Doctrine shall mean the basic and essential teachings of the Church and is to be found in the Canon of Holy Scripture as understood in the Apostles and Nicene Creeds and in the sacramental rites, the Ordinal and Catechism of the Book of Common Prayer (IV.2). (7)

Within these boundaries of our current formularies, I argue that Christian universalism is indeed permitted. 

There’s not enough space here to offer a full biblical argument, but I’m convinced that only a universalist interpretation allows all the biblical evidence to be held together as true. Either the “eternal punishment” (Matt 25:46) the New Testament speaks of is for the purpose of purification or Jesus was wrong when he said “I will draw all people to myself” (John 12:32) and Paul when he promised “as in Adam all die, so in Christ shall all be made alive” (1 Cor 15:22). When one starts paying attention to the use of the word “all” in the New Testament, (8) it’s astounding how universalist resonances pervade scripture (just read Romans 5 and take the “alls” seriously). (9) A universalist hermeneutic allows both scripture’s warnings of eschatological justice and its universal promises to be true, while the majority opinion’s reading leaves the Bible’s “all” language empty—and God either cruel or impotent. That is not to say that the biblical authors all held one view of the afterlife, let alone a universalist one. From the Old to the New, there are manifold different images given for what happens after we die—mostly either annihilationist or universalist ones, if one reads closely. However, my point is that—following Article 20’s injunction that we may not “so expound one place of Scripture, that it be repugnant to another”—a universalist hermeneutic can hold all these pictures together so that they can each hold true in some way, while an Eternal Conscious Torment hermeneutic simply can’t. In sum, all of the Bible verses are true: for all of us the “old man” will be put to death to make way for the new. Everyone “will be saved—even though only as one escaping through the flames” of God’s purifying love (1 Cor 3:15).

Perhaps the most glaring issue here is the New Testament’s use of the word “eternal” to describe afterlife discipline. But the Greek behind it, aiṓnios—just like its Hebrew equivalent le-olam—doesn’t always mean “unending.” (10) Sometimes it just means “a really long time.” In the philosophical usage of the time, it usually meant “divine.” In Jewish and Christian thought, aiṓn took on the weight of the “Age to Come.” (11) This might be what Matthew 25’s testimony of Jesus’ parable gets at: we will receive the rewards and punishments of the coming age of Jesus’ reign. Further, Greek has a clearer word for “unending,” aḯdios, and scripture and the Fathers don’t apply it to hell, only to heaven; Latin lacks this distinction and the subtlety was lost with aeternus. (12)

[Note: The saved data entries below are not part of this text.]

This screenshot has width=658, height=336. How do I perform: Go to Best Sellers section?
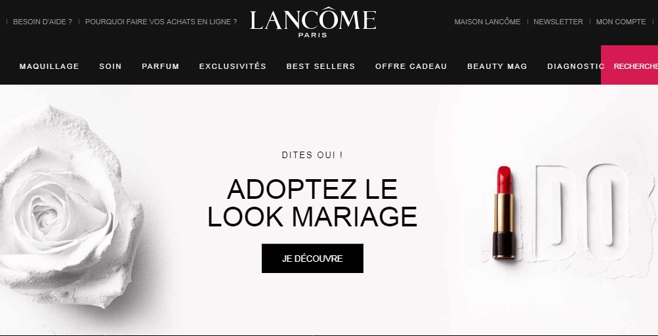pyautogui.click(x=321, y=66)
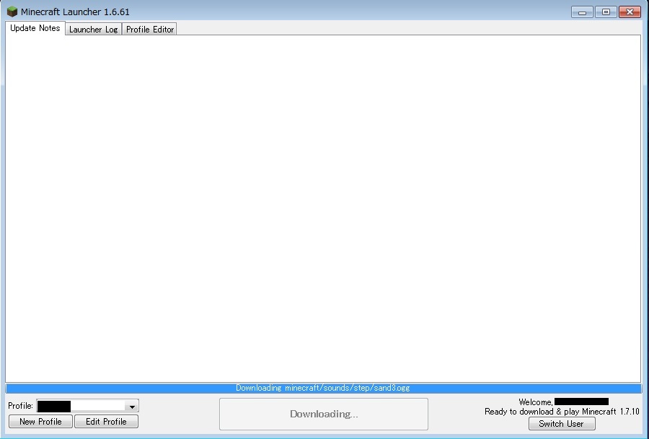Select the Switch User button

tap(561, 424)
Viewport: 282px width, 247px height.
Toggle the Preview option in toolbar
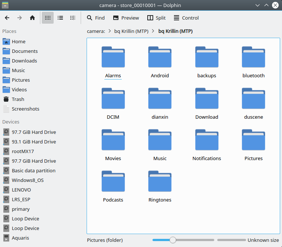click(126, 18)
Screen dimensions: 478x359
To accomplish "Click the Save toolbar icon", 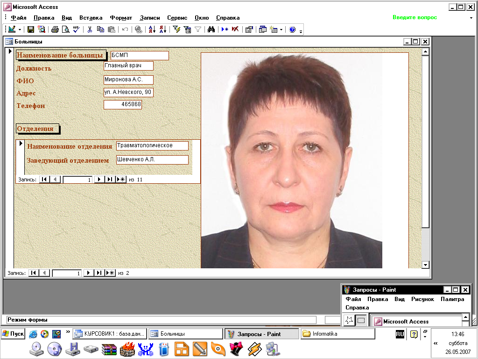I will click(31, 29).
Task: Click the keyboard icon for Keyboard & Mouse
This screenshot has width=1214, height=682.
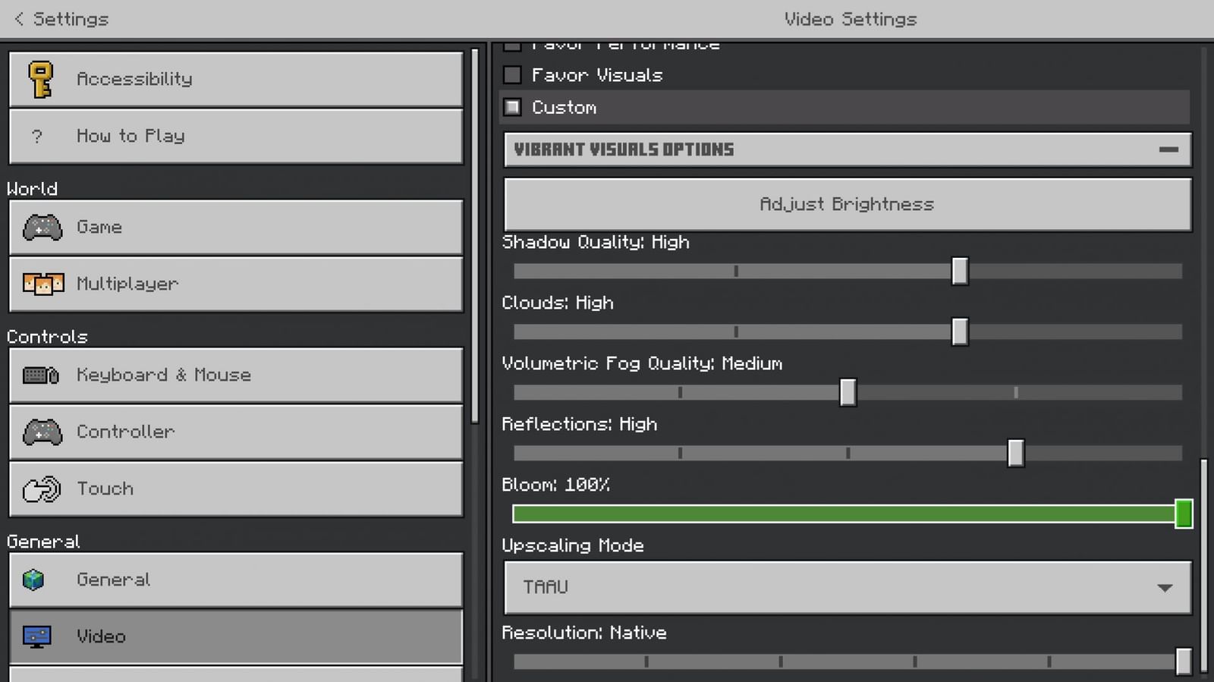Action: click(x=41, y=375)
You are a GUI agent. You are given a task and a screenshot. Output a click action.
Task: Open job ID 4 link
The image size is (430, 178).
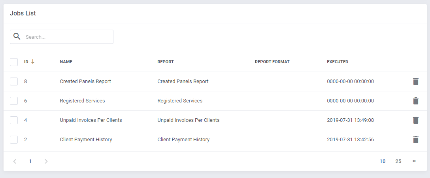[26, 120]
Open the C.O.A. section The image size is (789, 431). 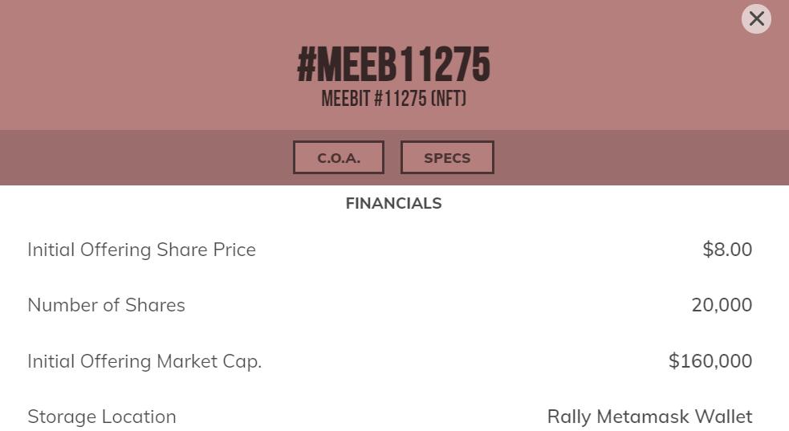coord(338,157)
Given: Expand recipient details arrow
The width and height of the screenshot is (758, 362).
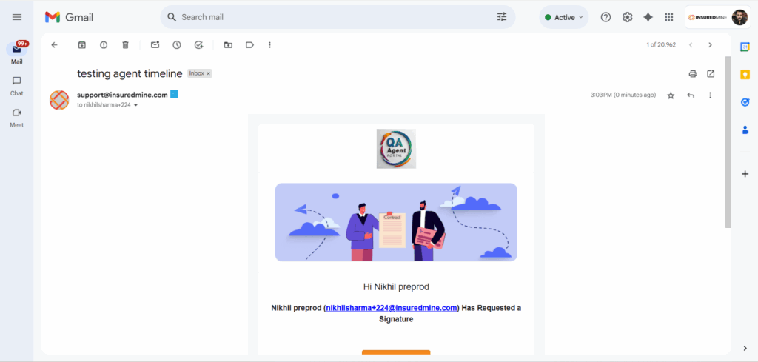Looking at the screenshot, I should coord(136,105).
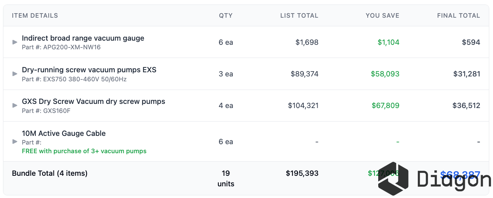This screenshot has width=493, height=198.
Task: Expand the Indirect broad range vacuum gauge row
Action: (x=15, y=42)
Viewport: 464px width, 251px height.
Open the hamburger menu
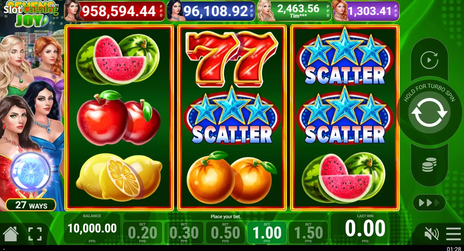pos(453,234)
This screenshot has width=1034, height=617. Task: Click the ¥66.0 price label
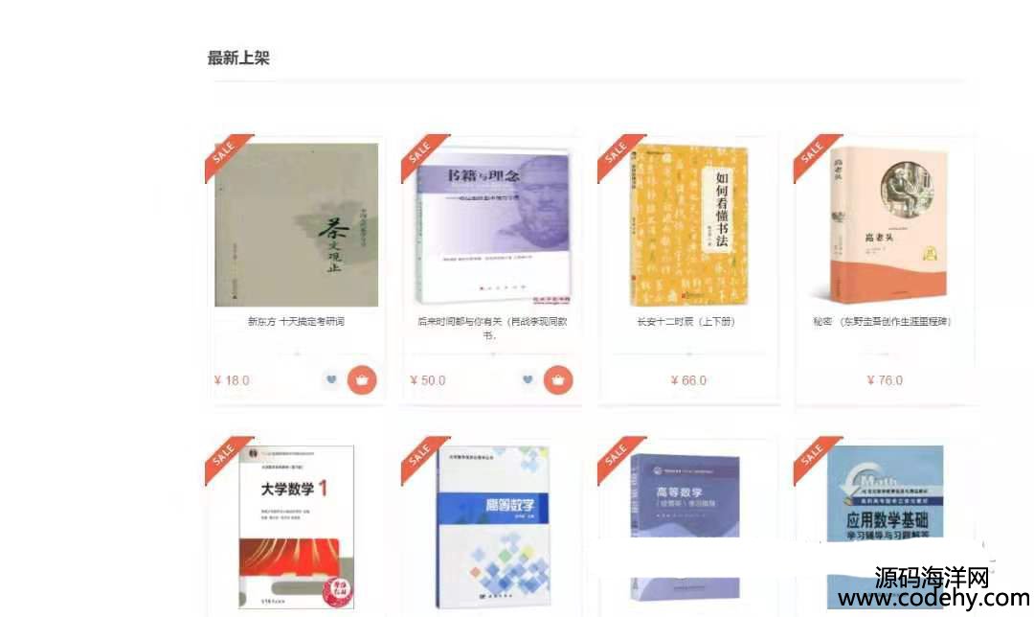(x=688, y=380)
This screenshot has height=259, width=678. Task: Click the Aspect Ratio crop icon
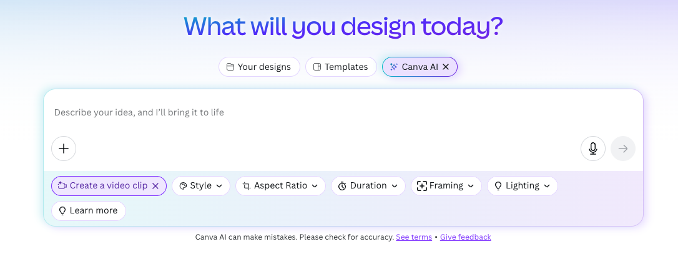247,186
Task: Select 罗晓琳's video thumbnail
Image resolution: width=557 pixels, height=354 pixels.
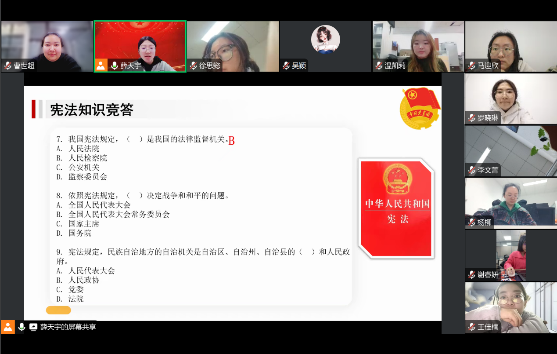Action: tap(510, 98)
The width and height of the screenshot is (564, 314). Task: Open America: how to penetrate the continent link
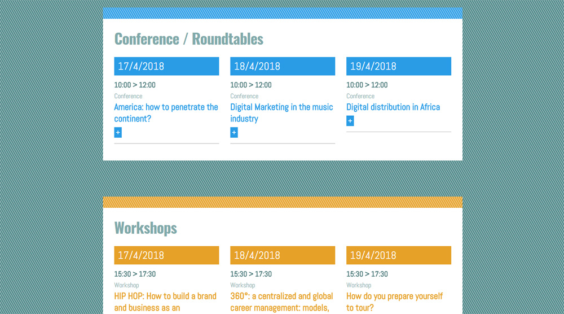pos(166,113)

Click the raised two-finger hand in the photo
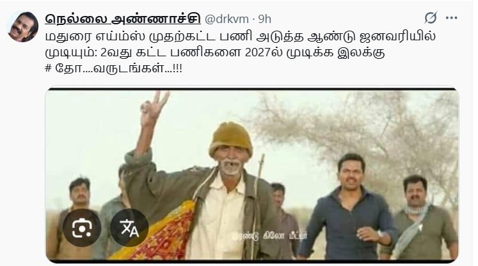[x=154, y=108]
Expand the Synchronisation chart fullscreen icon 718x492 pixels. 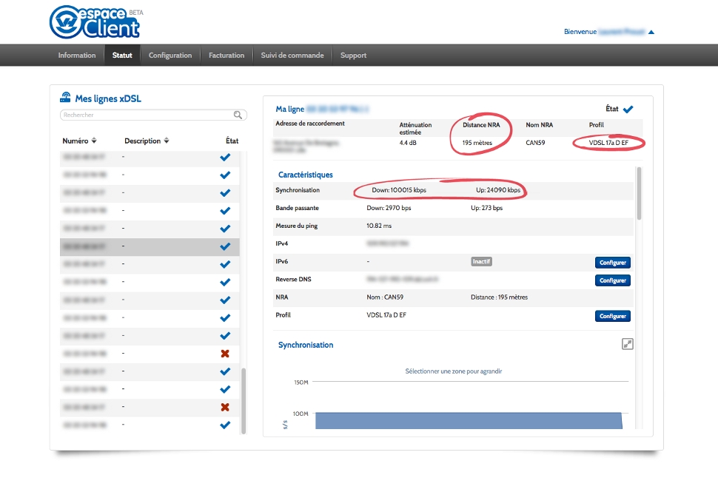coord(628,343)
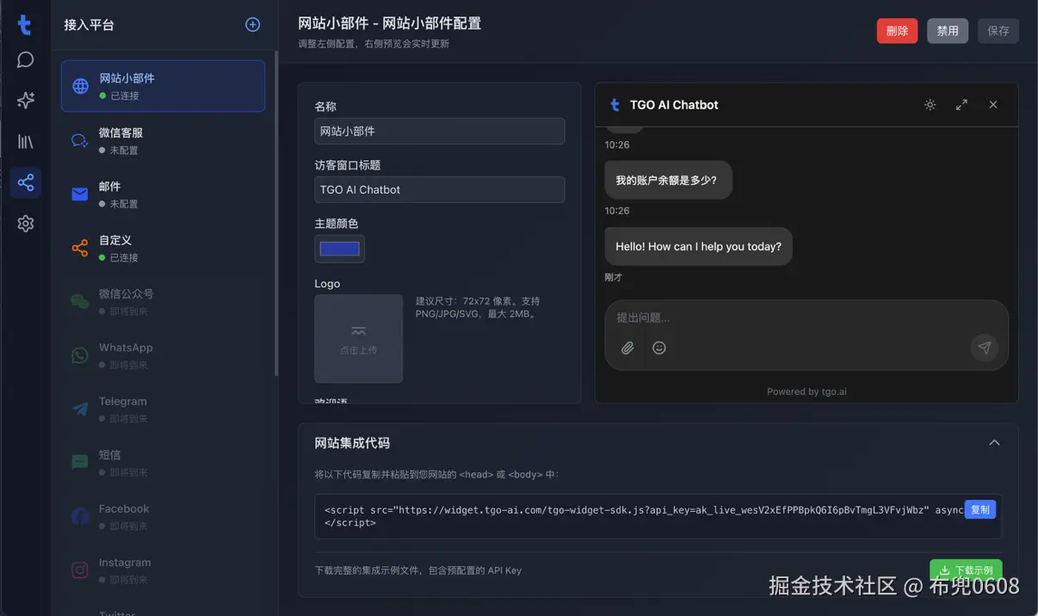Screen dimensions: 1038x616
Task: Click the attachment paperclip in chat preview
Action: point(627,348)
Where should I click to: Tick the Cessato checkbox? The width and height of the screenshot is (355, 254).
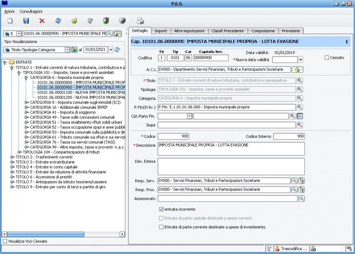(327, 57)
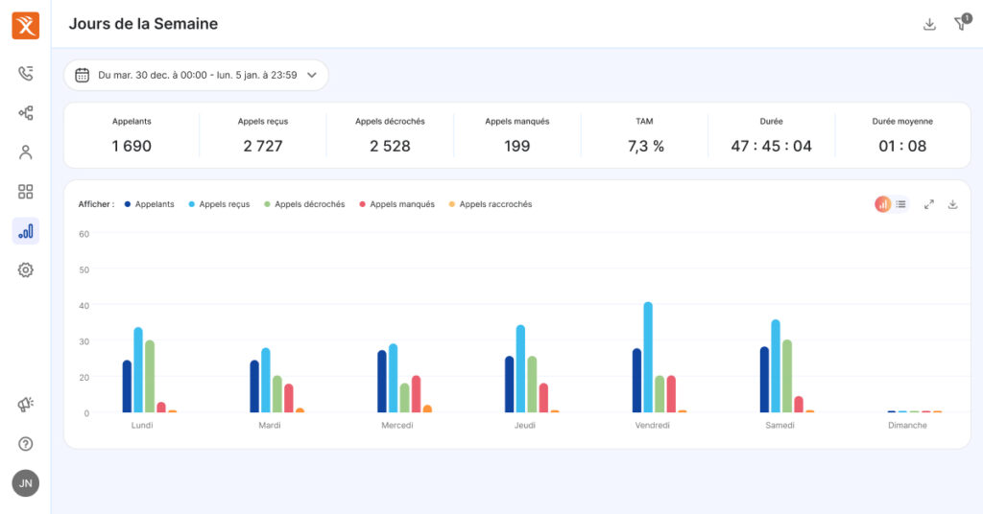
Task: Toggle Appels reçus series visibility
Action: click(219, 204)
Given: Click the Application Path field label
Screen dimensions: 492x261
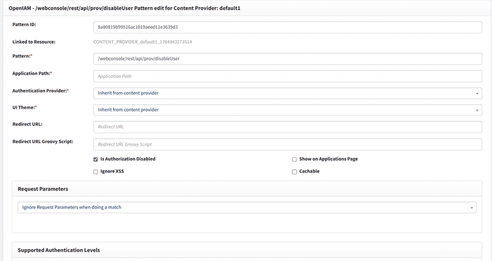Looking at the screenshot, I should 31,73.
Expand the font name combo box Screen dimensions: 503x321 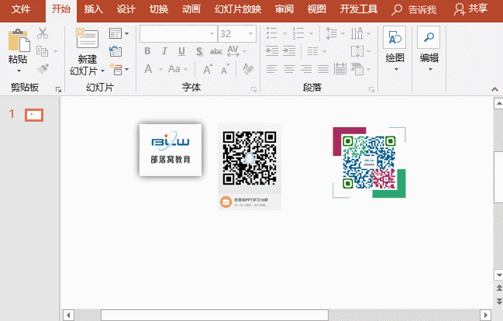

As to the Creeds, they were composed at a time when universalism was still recognized as a valid position. (13) After the Council of Constantinople which finished the Nicene Creed, Gregory of Nyssa, a thoroughgoing universalist, was lifted up by Emperor Theodosius I as a “pillar of orthodoxy” and later Nicaea II gave him the title “father of the fathers.” (14)

The only substantive reference to hell in the BCP is in the Catechism, which states that “by hell, we mean eternal death in our rejection of God” (BCP 862). Nonetheless, we are not required to maintain that anyone actually experiences this terrible fate; hell can be empty. (15) Indeed, the 1979 BCP provides prayers for all the departed, not merely the faithful—which therefore include denizens of hell—for we believe even they may yet “grow in his love, until they see him as he is” (BCP 862). (16) While the Orthodox do this annually at Pentecost, The Episcopal Church makes provision for this every Sunday. (17)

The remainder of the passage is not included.